Warren gehört als Literaturkritiker zu einer Gruppe, die man New Critics nennt (und die manchmal auch Agrarians oder Fugitives genannt werden). Der New Criticism möchte mit seiner Methode des close reading die Literaturkritik auf eine wissenschaftliche Basis stellen. Nun sollte man meinen, dass ein close reading, ein genaues Lesen des Textes, der erste Schritt eines Literaturwissenschaftlers ist. Das interessiert an deutschen Universitäten heute keinen mehr. Da werden keine Texte mehr gelesen, da werden Theorien von spinnerten Franzosen aufgesagt. Das ist jetzt modern. In einem der letzten Auftritte der Münchener Lach- und Schießgesellschaft hatte Henning Venske eine Seite aus einem poststrukturalistischen Theoriewerk vorgelesen. Das Publikum hat sich vor Lachen gebogen. Die armen Pisa-Schüler, die jetzt arme Bachelorstudenten sind, können darüber nicht lachen. Die müssen das lernen. Da wünscht man sich manchmal, dass ein Exorzist daherkommt und den ganzen Spuk vertreibt. Dann könnte man wieder von Neuem anfangen. Und Robert Penn Warrens Understanding Poetry und Understanding Fiction als Basiswerke des Literaturunterrichts nehmen. Understanding Poetry ist ein soldides, vernünftiges Buch, Textbuch und Arbeitsbuch in einem. Die ganze Welt der englischsprachigen Dichtung auf 600 Seiten.
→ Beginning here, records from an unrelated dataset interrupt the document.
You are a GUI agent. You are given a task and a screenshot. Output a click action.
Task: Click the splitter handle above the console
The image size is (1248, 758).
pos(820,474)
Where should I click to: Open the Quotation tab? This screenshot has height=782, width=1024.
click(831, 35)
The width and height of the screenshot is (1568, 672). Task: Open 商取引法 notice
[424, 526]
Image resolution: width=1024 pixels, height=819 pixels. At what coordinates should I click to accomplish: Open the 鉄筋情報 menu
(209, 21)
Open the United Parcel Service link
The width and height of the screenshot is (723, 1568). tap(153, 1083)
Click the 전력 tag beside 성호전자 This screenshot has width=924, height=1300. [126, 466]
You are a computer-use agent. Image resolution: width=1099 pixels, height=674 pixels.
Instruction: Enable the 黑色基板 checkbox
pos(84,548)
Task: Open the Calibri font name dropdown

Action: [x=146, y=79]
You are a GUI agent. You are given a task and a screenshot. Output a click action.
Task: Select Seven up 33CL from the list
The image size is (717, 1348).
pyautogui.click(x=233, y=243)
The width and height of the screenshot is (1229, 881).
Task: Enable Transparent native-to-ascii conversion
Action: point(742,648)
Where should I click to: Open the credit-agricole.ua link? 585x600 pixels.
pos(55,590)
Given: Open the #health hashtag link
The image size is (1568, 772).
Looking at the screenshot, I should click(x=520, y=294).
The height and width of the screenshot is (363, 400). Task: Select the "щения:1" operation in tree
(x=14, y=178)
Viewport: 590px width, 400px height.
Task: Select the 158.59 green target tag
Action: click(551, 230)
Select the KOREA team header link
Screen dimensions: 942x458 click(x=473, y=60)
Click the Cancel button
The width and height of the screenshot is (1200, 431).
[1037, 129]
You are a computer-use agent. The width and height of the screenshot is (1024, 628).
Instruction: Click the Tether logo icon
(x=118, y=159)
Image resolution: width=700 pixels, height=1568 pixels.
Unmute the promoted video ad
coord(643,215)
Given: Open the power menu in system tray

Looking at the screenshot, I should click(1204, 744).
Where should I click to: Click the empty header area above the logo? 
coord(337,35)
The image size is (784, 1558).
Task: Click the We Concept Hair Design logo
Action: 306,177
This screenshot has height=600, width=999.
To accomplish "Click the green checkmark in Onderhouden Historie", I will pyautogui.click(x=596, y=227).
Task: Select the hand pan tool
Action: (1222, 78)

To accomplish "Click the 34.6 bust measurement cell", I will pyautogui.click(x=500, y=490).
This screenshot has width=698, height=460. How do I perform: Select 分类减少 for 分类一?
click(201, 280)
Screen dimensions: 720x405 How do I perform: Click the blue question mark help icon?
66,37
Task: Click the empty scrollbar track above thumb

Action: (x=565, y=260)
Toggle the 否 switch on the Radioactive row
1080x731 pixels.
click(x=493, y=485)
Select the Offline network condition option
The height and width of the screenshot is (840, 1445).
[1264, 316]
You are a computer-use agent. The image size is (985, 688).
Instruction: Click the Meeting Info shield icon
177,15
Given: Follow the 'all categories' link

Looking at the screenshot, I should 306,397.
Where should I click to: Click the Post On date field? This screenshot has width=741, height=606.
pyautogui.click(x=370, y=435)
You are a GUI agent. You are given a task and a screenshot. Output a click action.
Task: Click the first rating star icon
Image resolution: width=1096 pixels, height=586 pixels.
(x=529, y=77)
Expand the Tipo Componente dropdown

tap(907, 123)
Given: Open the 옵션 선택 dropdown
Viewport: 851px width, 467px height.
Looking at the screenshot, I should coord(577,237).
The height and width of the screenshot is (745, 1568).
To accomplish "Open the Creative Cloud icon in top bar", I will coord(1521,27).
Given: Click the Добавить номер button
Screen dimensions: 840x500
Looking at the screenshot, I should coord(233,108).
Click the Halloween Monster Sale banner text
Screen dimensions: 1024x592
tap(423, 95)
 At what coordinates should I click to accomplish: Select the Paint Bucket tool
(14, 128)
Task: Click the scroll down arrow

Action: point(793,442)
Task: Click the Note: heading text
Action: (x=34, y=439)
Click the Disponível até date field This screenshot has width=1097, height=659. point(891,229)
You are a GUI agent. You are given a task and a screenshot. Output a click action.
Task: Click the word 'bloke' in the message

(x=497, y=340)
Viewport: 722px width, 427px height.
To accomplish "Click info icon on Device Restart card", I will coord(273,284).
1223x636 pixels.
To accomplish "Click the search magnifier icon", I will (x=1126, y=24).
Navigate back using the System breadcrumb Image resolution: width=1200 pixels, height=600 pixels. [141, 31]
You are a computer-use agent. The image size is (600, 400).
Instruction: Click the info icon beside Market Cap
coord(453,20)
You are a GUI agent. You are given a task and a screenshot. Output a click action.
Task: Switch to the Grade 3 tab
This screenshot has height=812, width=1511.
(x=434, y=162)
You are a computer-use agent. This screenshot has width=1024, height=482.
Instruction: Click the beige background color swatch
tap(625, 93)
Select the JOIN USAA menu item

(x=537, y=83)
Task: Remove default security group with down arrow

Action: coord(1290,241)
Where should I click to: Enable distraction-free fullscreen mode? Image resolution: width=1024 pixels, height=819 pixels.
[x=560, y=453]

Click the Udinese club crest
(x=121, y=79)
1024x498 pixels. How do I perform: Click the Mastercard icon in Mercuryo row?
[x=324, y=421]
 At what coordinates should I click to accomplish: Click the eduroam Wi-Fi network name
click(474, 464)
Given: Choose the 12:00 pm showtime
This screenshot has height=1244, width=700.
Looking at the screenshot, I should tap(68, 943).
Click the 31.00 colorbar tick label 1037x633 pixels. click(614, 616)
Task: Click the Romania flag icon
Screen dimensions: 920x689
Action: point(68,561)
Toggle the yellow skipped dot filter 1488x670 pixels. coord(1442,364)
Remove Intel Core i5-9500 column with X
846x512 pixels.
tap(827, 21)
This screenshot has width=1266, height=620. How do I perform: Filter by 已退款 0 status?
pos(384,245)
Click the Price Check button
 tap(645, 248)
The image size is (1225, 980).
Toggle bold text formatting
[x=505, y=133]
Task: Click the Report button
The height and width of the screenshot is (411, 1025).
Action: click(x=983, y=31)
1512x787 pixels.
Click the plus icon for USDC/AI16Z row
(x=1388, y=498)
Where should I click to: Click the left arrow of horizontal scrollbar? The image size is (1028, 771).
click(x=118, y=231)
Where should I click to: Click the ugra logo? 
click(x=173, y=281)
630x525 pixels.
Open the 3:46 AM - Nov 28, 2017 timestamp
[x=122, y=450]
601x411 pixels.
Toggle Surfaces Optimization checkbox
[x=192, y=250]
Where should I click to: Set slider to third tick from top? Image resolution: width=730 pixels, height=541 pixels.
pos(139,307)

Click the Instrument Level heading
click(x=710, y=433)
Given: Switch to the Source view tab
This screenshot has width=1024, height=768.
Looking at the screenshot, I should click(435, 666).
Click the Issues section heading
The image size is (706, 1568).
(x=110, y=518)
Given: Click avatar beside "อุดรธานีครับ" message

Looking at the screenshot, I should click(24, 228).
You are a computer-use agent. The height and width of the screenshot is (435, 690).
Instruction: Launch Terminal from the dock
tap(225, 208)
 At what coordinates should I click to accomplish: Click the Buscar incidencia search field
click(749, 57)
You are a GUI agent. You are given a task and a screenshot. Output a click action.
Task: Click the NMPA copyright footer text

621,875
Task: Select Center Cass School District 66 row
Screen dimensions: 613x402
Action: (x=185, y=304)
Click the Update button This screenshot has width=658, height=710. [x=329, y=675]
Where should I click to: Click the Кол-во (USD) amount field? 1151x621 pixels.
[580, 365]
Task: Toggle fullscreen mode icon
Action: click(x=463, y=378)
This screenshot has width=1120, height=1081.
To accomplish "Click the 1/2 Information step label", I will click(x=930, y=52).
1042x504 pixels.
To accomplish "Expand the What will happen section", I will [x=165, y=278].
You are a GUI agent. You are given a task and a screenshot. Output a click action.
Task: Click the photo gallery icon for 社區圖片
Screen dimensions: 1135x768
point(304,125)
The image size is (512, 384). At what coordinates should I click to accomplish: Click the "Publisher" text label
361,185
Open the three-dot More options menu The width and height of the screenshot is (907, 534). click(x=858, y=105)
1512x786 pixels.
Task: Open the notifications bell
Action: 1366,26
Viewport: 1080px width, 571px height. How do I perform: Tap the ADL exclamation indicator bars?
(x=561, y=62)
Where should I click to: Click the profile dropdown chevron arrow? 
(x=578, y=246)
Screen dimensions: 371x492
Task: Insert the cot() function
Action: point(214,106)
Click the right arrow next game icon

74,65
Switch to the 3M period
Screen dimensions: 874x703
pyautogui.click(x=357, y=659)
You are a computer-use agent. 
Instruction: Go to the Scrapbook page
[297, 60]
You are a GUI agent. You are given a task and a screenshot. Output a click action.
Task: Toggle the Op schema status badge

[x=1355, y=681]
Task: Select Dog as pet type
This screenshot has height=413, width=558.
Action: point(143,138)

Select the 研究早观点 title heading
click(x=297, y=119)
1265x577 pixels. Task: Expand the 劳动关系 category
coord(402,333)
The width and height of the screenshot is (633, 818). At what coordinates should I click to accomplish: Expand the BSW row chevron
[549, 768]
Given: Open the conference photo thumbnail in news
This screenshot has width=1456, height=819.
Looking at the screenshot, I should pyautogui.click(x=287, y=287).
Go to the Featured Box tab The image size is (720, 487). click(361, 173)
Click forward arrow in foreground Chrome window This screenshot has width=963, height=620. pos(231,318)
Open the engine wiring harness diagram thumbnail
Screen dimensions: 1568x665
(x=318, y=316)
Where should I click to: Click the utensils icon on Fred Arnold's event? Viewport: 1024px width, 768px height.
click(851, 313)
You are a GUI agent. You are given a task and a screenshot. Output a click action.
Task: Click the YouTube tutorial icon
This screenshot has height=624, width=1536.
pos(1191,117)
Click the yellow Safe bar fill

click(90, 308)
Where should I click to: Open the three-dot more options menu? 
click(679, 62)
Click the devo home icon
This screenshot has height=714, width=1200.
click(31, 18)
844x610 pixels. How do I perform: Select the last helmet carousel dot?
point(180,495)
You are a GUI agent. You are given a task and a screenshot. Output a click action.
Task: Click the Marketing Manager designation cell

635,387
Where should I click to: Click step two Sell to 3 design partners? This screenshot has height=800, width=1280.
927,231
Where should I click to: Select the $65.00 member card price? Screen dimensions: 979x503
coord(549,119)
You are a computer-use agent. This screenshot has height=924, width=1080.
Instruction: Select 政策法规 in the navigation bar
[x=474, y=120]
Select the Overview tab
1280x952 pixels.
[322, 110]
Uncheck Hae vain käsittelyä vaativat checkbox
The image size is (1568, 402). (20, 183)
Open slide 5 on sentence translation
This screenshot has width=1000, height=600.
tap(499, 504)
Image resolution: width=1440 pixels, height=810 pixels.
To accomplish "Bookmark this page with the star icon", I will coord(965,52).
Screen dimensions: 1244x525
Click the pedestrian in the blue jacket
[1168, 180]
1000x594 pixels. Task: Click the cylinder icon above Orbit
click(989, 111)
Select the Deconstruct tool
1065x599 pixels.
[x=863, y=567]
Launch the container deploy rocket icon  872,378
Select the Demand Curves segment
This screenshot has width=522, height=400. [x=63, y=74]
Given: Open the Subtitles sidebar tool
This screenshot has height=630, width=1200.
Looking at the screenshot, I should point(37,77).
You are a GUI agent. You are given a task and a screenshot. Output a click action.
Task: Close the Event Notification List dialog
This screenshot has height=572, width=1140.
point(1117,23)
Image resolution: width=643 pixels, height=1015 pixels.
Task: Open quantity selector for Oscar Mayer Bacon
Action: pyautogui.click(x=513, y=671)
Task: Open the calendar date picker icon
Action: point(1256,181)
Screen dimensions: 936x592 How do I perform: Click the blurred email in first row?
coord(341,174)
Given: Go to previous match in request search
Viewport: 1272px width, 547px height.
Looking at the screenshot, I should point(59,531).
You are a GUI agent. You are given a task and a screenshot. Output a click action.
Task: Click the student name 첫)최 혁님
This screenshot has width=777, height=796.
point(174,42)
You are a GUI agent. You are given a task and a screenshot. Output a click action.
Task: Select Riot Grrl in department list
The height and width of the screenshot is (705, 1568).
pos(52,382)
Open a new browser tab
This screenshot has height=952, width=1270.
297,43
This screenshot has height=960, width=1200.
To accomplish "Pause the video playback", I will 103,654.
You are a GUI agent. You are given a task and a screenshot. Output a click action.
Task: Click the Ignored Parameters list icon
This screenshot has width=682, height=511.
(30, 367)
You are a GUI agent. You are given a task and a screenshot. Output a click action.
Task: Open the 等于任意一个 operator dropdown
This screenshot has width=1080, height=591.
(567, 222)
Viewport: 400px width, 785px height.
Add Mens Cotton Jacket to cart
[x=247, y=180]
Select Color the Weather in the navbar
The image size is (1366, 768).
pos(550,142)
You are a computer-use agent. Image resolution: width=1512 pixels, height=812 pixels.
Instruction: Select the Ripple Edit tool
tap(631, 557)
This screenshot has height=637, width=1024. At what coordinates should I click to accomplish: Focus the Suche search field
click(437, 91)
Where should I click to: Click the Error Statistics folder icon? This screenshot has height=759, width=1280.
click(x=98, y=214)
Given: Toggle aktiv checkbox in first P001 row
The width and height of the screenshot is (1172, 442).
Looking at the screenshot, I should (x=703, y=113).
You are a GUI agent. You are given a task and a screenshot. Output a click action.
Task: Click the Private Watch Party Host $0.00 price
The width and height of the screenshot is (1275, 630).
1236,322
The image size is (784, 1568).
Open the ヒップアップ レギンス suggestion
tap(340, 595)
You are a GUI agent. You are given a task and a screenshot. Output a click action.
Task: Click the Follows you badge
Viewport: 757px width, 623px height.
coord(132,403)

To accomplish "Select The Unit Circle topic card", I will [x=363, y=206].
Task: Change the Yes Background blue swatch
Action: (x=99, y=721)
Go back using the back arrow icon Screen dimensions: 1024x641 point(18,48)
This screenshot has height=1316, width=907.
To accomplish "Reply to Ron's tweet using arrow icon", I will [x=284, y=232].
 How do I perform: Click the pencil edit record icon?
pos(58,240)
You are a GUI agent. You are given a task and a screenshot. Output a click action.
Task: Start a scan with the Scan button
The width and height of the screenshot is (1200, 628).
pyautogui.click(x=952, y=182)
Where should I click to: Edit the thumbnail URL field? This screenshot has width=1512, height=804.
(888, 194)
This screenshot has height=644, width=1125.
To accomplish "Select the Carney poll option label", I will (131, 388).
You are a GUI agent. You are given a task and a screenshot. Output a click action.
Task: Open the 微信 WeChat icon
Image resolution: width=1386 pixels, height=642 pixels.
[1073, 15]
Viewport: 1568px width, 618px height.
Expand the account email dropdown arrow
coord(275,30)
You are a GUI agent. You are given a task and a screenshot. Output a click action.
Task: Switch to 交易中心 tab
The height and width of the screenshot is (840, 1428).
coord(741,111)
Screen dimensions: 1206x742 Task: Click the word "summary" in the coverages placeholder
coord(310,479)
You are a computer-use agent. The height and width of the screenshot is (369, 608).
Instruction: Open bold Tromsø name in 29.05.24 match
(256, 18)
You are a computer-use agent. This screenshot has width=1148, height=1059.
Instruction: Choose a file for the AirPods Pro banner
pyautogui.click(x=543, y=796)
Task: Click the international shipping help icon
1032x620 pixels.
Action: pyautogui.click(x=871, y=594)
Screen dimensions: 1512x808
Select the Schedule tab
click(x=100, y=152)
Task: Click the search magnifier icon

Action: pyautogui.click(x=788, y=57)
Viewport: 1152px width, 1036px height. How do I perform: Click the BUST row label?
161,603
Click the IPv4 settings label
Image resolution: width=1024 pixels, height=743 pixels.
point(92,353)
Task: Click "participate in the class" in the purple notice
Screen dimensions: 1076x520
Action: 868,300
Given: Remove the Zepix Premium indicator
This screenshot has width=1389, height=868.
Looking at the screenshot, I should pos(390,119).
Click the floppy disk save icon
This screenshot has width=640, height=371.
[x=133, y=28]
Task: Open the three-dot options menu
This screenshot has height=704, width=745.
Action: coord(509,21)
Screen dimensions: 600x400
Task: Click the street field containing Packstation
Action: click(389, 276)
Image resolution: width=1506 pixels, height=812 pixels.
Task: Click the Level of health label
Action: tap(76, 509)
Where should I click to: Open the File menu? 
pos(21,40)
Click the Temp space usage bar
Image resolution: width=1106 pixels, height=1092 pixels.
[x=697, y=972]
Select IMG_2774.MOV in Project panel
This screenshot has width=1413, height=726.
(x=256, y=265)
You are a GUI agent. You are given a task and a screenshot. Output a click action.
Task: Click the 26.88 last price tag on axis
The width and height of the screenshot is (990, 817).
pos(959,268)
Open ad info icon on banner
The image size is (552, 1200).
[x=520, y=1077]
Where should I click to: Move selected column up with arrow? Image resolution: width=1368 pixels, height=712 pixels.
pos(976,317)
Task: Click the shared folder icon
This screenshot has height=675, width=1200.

Ich würde jetzt ja gerne ein Gedicht von Robert Penn Warren an dieser Stelle bringen, aber die meisten sind zu lang zum Abtippen an einem Sonnabendmorgen. Und deshalb gibt es Herman Melvilles Gedicht Shiloh. Das hat Robert Penn Warren (der auch einen Band Gedichte von Melville herausgegeben hat) in dem Film Herman Melville: Damned in Paradise vorgelesen. Dieser Dokumentarfilm von Robert D. Squier war sehr aufwendig gemacht. F. Murray Abraham spielte darin Herman Melville, und der Erzähler des Films war kein geringerer als John Huston. Es ist in dem Film eine rührende Szene, wenn der achtzigjährige Dichter auf dem Schlachtfeld von Shiloh mit leicht brüchiger Stimme Melvilles Gedicht vorliest.
Shiloh
A Requiem
(April 1862)
Skimming lightly, wheeling still,
The swallows fly low
Over the field in clouded days
The forest-field of Shiloh -
Over the field where April rain
Solaced the parched one stretched in pain
Through the pause of the night
That followed the Sunday fight
Around the church of Shiloh -
The church so lone, the log-built one,
That echoed to many a parting groan
And natural prayer
Of dying foemen mingled there -
Foemen at morn, but friends at eve -
Fame of country least their care:
(What like a bullet can undeceive!)
But now they lie low,
While over them the swallows skim
And all is hushed at Shiloh.
Vor der Schlacht blühten die Kirschbäume in Shiloh, so wie sie jetzt bei uns blühen. Nach der Schlacht waren keine Blüten oder Blätter mehr auf den Bäumen. Dreieinhalb tausend Tote, sechzehntausend Verwundete, und der Bürgerkrieg hat erst angefangen. Die nächsten Schlachten werden noch viel furchtbarer sein. In Afghanistan blühen keine Kirschbäume, aber da ist ja auch kein Krieg. Da könnte man bestenfalls umgangssprachlich vom Krieg reden oder von dem, was man landläufig als Krieg bezeichnet.
Das Bild zeigt einen Mature Dogwood Baum auf dem Schlachtfeld von Shiloh in Tennessee.